Nada sale gratis
11 de julio de 2019

Buena parte de la sociedad española reclama, una y otra vez, la gratuidad de la mayor parte de los servicios públicos. A mucha gente le parece incluso inmoral tener que pagar por la asistencia sanitaria, por un medicamento o por escolarizar a su hijo. Lo lógico y lo justo -se afirma- es que sea el Estado quien se haga cargo del mantenimiento de esos servicios v los ofrezca a la gente sin coste alguno. Y algo similar se podría hacer con los transportes públicos. Es posible que en este caso la gratuidad no sea total, pero los pagas realizados por los usuarios deberían ser muy pequeños. O con el uso de las autopistas; ¿tiene sentido que haya empresas privadas que nos cobren por circular por ellas? ¿No sería mejor nacionalizarlas y permitir el acceso libre? Hacer las cosas de otra manera significaría excluir a mucha gente de bienes necesarios para su vida diaria.

Esto es lo que a primera vista se percibe; y si terminara aquí nuestro análisis, tendríamos que concluir que estas peticiones están perfectamente justificadas. Pero construir y mantener los hospitales, el metro o las autopistas tiene un coste; e inmediatamente surge una pregunta: si los usuarios no lo pagan, ¿quién lo hace? Una de las frases más famosas en economía es la que afirma que «no existen comidas gratis». No sabemos quién fue el primero que la utilizó. Pero allá por los años sesenta del siglo pasado fue popularizada por el novelista Robert Heinlein y por el economista Milton Friedman. Lo que la frase significa es que, en términos estrictos, no tiene sentido defender la idea de que determinados bienes y servicios sean gratuitos; simplemente porque es imposible que lo sean. La cuestión a determinar no es si hay que pagar o no por el servicio, sino quién lo paga. Y hay dos opciones. La primera es que sean los usuarios quienes soporten el coste; la segunda, que lo hagan los contribuyentes.
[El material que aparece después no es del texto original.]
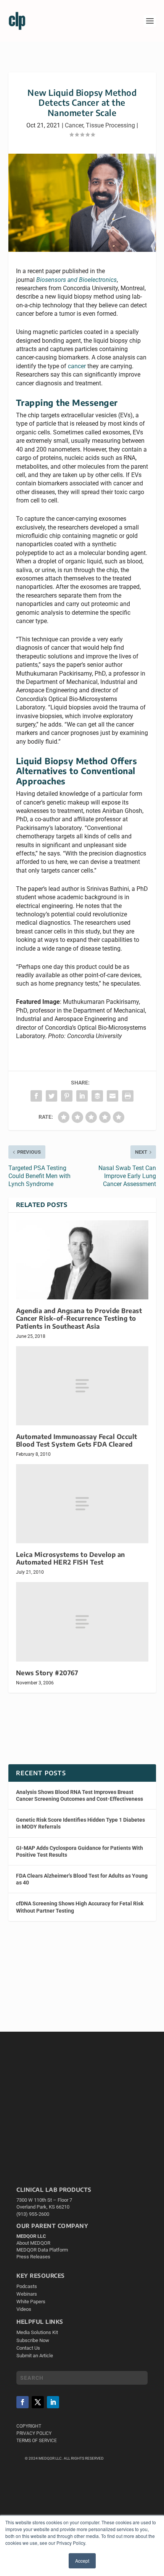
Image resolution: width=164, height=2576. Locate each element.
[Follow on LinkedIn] (53, 2402)
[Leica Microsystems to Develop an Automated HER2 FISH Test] (82, 1503)
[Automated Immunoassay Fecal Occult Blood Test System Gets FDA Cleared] (82, 1385)
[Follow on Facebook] (22, 2402)
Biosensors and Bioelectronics (76, 279)
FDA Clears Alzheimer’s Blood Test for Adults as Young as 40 (82, 1879)
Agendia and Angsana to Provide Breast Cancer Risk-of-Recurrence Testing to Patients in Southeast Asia (79, 1318)
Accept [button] (82, 2560)
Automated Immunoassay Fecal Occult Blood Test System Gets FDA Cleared (76, 1440)
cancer (76, 366)
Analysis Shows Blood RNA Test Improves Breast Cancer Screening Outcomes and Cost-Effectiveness (79, 1795)
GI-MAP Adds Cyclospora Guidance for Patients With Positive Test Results (79, 1851)
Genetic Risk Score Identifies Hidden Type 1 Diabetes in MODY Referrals (80, 1823)
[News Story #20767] (82, 1621)
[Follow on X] (38, 2402)
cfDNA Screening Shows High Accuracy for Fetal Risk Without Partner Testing (79, 1906)
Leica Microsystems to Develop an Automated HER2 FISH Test (70, 1558)
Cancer (74, 125)
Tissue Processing (110, 125)
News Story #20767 (47, 1673)
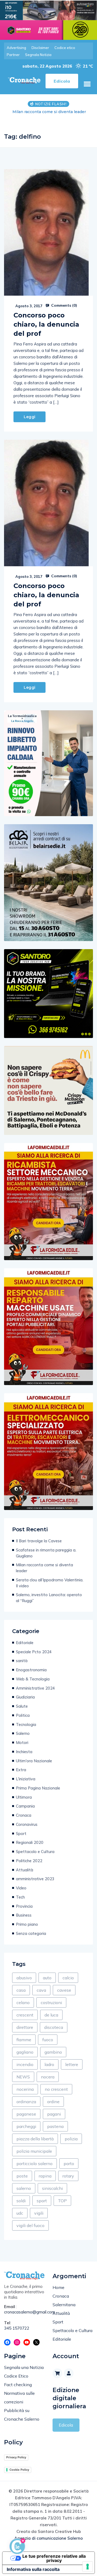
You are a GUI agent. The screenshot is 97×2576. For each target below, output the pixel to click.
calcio (68, 1972)
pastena (55, 2120)
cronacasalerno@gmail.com (24, 2306)
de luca (51, 2009)
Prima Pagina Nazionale (38, 1782)
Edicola (66, 2419)
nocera (47, 2071)
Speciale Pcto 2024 (34, 1646)
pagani (54, 2108)
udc (19, 2207)
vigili (38, 2207)
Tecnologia (26, 1718)
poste (22, 2170)
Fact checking (18, 2379)
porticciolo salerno (34, 2158)
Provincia (24, 1900)
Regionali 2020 (29, 1836)
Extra (21, 1764)
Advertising (16, 48)
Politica (23, 1709)
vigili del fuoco (30, 2219)
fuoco (47, 2034)
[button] (87, 84)
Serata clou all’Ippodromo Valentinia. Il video (49, 1577)
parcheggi (26, 2120)
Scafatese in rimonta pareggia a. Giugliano (46, 1547)
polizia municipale (34, 2145)
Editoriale (24, 1637)
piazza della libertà (35, 2133)
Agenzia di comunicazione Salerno (48, 2532)
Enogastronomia (31, 1664)
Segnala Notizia (38, 55)
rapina (45, 2170)
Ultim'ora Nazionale (34, 1755)
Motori (22, 1736)
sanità (21, 1655)
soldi (21, 2195)
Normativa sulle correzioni (19, 2392)
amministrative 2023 (35, 1873)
¿Puede afirmarse que, por principio, ésta última es la mejor estrategia? Quienes defienden tal posición tienen argumentos para ello. Saben que todo el mundo paga impuestos, por lo que una parte del coste recaerá sobre ellos mismos necesariamente. Pero confían en que su factura sea menor de esta manera y que sean otros quienes soporten la mayor parte de la carga. La adopción de una u otra solución tiene, por tanto, un efecto distributivo claro. Si el servicio se financia vía impuestos, los contribuyentes no usuarios transfieren rentas a los usuarios; y quienes sufren una mayor presión fiscal transfieren rentas a los que pagan menos impuestos.

No es éste, sin embargo, el único elemento a tener en cuenta. El hecho de que la financiación sea de un tipo u otro tiene también efectos sobre la asignación de recursos en la economía. Un principio básico de racionalidad establece que, si el coste de un producto es cero, su demanda puede ser infinita. Es lógico, por tanto, que, en los bienes y servicios subvencionados, la demanda sea superior a la que existiría con un sistema de tasas que cubrieran el coste de producción y suministro. Si se trata de bienes con demanda insuficiente desde el punto de vista social, esto resulta positivo. Pero si no es así, el contribuyente estará financiando un exceso innecesario de demanda. Es por ello que, a veces se establecen pagos parciales o tíckets moderadores a la prestación de determinados servicios. No se trata tanto de recaudar corno de eliminar excesos de consumo ineficientes; y de evitar que, para ello, sea preciso retirar recursos de otros sectores.

Supongamos que en un país el suministro de luz y agua fuera «gratuito», es decir, pagado por los contribuyentes y no por los usuarios. Es evidente que los incentivos a ahorrar agua y energía serían nulos. Y hay experiencias de este tipo en algunos países socialistas. Y si alguien pensara que una buena campaña de concienciación ciudadana podría solucionar el problema, la experiencia le mostraría pronto lo equivocado que está. La cuestión de fondo es si puede organizarse un sistema económico en el que no existan precios que sirvan de indicadores de escasez y regulen los niveles de consumo. Y la respuesta es que, aunque en una especulación teórica sería posible imaginar tal cosa, en la práctica sólo podría conseguirse a cambio de eliminar incentivos fundamentales para un comportamiento económico eficiente; lo que, a su vez, llevaría al empobrecimiento de la población. Se ha intentado en muchas ocasiones…y los resultados han sido siempre desastrosos.